Katiyar et al. reported that the 4-anilinoquinazolines canertinib and lapatinib, which are kinase inhibitors, killed bloodstream T. brucei in vitro with a low micromolar range [21]. Patel et al. studied lapatinib analogs, which provided an excellent starting point for optimizing the new antiparasitic chemotype [22]. One of these compounds, compound 23a (NEU617), was reported to be a potent inhibitor of T. brucei growth (Figure 6).

Woodring et al. also investigated lapatinib analogs [23]. They replaced the quinazoline scaffold with [3,2-d] and [2,3-d] thienopyrimidine. They found that the compounds were active against T. cruzi, L. major amastigotes, and P. falciparum. The most potent analog of all scaffolds against L. major amastigotes was compound 4e.
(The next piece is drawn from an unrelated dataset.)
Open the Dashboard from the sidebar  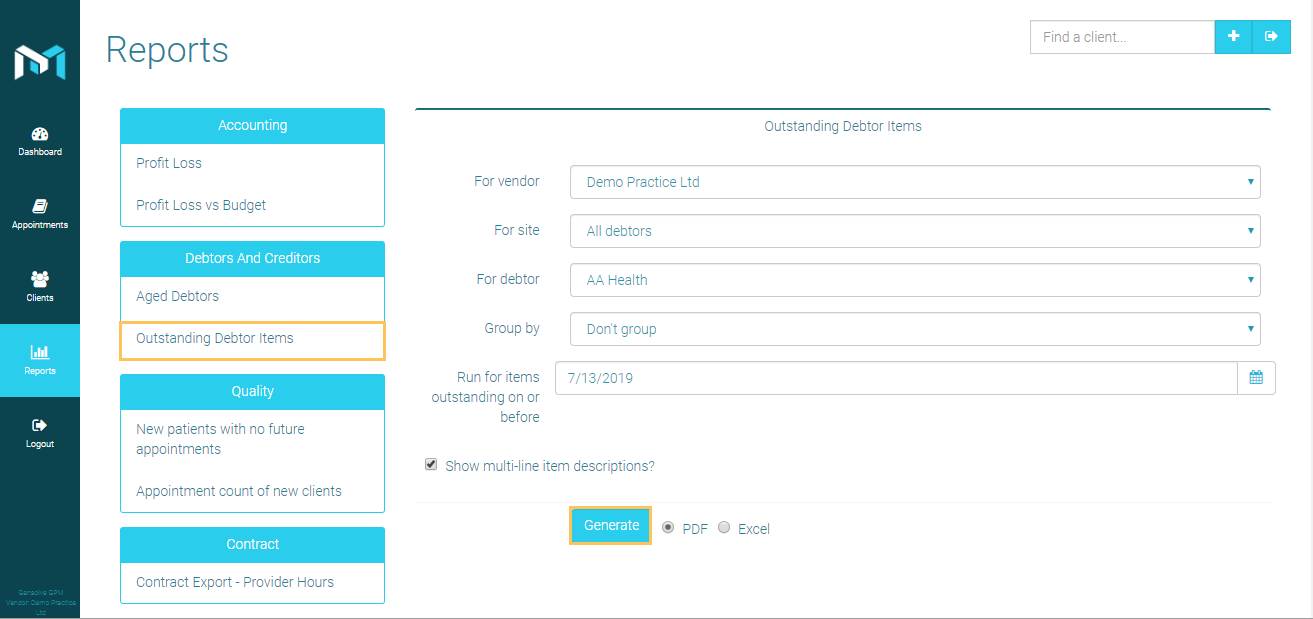tap(40, 140)
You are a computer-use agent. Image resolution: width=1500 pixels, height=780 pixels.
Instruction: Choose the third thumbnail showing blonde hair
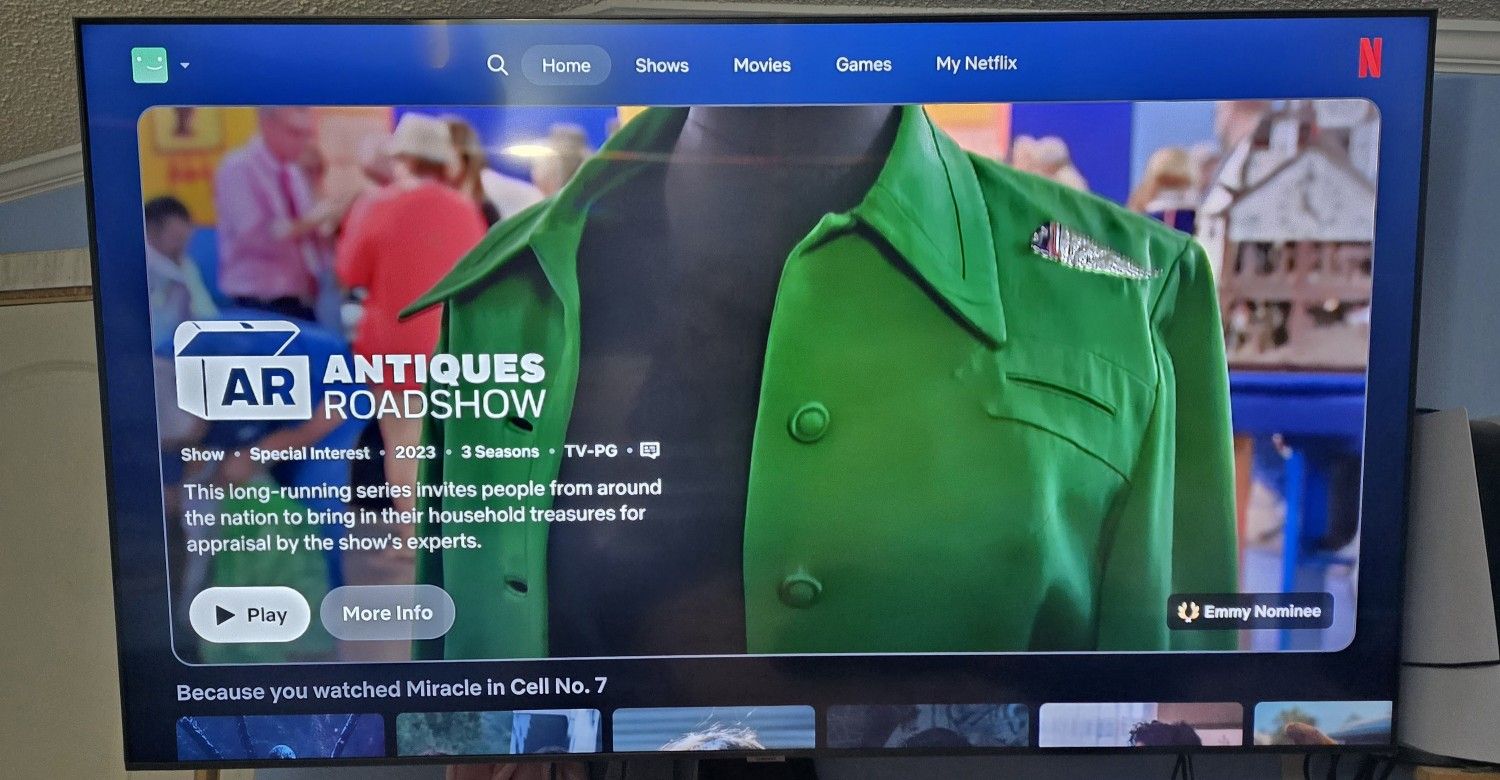(x=714, y=728)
Only the thieno[3,2-d]pyrimidine derivatives showed a sub-micromolar activity against L. major promastigotes (Figure 7).

Figure 7.
Reported quinazoline derivatives with antitrypanosomal and antileishmanial activity [23, 24, 25, 26, 27].

Saad et al. reported 4-arylamino-6-nitroquinazoline derivatives with antileishmanial activities [24]. Among all the derivatives, compounds 21 and 8 showed excellent antileishmanial activities; they were more active than the tested standard (Figure 7).

Enciso et al. have studied quinazolin-2,4-diones as new antileishmanial agents [25]. Compound 6e displayed an attractive profile, including antileishmanial activity against L. Mexicana, which was superior to the positive standard, with high selectivity over a macrophage cell line (Figure 7).

Macedo et al. reported that when Glucantime® was incubated with the quinazoline derivative QNZ (a TNF-α blocking agent and NF-κB inhibitor), a higher activity was observed against the growth of amastigotes (Figure 7) [26].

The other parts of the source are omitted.